Athen Der türkische Premier Binali Yildirim kommt an diesem Samstag nach Oberhausen, um unter Deutschtürken für das geplante Präsidialsystem zu werben. Es soll Staatschef Recep Tayyip Erdogan unumschränkte Macht geben. Auf welchem Weg die Türkei ist, zeigt die Festnahme des „Welt“-Korrespondenten Deniz Yücel. Erdogans Justiz ermittelt gegen den Journalisten, der die deutsche und die türkische Staatsangehörigkeit besitzt, wegen „Terrorismus“.
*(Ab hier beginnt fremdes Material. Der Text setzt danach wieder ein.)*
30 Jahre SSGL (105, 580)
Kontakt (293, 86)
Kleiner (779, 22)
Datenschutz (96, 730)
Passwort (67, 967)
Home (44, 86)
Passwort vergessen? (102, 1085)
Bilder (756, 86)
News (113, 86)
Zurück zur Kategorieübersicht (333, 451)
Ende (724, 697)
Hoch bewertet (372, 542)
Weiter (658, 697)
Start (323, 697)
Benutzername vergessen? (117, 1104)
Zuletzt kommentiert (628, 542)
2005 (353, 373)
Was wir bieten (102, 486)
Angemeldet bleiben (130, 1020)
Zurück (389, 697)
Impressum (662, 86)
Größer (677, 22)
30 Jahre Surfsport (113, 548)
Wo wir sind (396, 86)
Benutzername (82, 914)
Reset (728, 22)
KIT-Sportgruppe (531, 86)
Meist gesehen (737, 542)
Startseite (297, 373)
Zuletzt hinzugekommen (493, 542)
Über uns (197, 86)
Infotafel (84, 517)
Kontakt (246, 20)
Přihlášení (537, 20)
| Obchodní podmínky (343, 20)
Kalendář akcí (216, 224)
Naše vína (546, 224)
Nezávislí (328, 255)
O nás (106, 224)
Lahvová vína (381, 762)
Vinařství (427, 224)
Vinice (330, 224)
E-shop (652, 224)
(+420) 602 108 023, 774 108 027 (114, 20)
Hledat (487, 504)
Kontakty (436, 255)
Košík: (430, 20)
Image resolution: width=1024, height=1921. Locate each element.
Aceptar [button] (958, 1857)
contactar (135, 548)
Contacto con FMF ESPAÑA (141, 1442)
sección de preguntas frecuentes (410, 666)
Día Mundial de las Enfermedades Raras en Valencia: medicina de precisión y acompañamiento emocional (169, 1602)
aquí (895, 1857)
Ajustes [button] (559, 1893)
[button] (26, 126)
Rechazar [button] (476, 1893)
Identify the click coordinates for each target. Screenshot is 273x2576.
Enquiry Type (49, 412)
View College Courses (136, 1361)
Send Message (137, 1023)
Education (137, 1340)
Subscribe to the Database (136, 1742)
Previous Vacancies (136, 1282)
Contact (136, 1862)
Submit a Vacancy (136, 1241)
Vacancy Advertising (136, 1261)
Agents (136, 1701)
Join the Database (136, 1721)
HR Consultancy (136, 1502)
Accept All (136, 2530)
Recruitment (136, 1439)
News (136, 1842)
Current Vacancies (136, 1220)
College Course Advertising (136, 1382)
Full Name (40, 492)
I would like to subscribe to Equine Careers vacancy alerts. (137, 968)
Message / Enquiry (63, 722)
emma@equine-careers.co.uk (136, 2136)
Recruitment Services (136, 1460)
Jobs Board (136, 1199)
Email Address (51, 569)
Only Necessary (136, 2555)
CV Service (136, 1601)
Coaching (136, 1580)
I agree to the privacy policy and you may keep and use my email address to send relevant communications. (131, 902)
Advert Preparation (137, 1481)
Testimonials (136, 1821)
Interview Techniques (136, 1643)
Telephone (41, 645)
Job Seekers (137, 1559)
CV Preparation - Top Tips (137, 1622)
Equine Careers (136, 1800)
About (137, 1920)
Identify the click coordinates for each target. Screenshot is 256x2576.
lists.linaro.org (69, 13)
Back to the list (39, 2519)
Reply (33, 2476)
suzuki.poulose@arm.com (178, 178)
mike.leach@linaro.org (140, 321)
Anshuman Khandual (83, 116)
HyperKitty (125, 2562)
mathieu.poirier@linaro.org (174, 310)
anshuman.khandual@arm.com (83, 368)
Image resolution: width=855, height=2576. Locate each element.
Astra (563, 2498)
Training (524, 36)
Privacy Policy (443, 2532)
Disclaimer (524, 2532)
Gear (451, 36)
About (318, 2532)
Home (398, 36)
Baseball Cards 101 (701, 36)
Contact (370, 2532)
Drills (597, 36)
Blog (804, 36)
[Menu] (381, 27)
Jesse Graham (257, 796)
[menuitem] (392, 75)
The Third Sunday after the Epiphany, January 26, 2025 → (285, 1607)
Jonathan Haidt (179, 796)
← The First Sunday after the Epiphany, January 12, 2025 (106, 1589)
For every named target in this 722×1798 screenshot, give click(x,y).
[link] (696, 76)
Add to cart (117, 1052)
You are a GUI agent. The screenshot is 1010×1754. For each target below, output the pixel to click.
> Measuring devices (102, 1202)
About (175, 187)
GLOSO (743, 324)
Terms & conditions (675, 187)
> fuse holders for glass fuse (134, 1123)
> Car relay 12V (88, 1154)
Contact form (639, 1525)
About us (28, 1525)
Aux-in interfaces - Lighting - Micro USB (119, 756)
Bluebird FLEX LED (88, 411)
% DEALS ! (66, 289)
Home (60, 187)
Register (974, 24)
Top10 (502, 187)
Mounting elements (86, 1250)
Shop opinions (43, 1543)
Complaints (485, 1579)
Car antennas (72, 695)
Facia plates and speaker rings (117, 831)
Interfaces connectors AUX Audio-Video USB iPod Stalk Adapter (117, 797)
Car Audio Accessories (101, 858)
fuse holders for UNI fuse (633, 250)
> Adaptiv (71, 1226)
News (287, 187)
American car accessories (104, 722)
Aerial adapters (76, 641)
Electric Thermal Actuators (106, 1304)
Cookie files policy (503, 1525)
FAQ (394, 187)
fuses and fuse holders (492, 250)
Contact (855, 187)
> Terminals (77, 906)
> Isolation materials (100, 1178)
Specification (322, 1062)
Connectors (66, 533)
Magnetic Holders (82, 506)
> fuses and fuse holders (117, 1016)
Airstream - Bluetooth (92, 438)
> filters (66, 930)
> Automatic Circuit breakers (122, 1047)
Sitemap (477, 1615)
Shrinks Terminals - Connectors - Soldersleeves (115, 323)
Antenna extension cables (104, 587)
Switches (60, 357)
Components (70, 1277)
Beim Verfassungsreferendum in zwei Monaten geht es um die Zukunft des Landes und die künftige Rolle von Staatschef Erdogan. Umfragen lassen ein knappes Ergebnis erwarten. Doch Deniz Yücel wird über den an diesem Wochenende beginnenden Wahlkampf vorerst nicht berichten können. Er sitzt in Istanbul im Polizeigewahrsam. Der 43-Jährige stellte sich, wie am Freitag bekannt wurde, bereits am vergangenen Dienstag der Polizei, nachdem er erfahren hatte, dass gegen ihn wegen Mitgliedschaft in einer Terrororganisation, Terrorpropaganda und Datenmissbrauchs ermittelt wird. Dabei scheint es um gehackte E-Mails von Energieminister Berat Albayrak zu gehen, einem Schwiegersohn Erdogans. Yücel hatte über die Affäre berichtet.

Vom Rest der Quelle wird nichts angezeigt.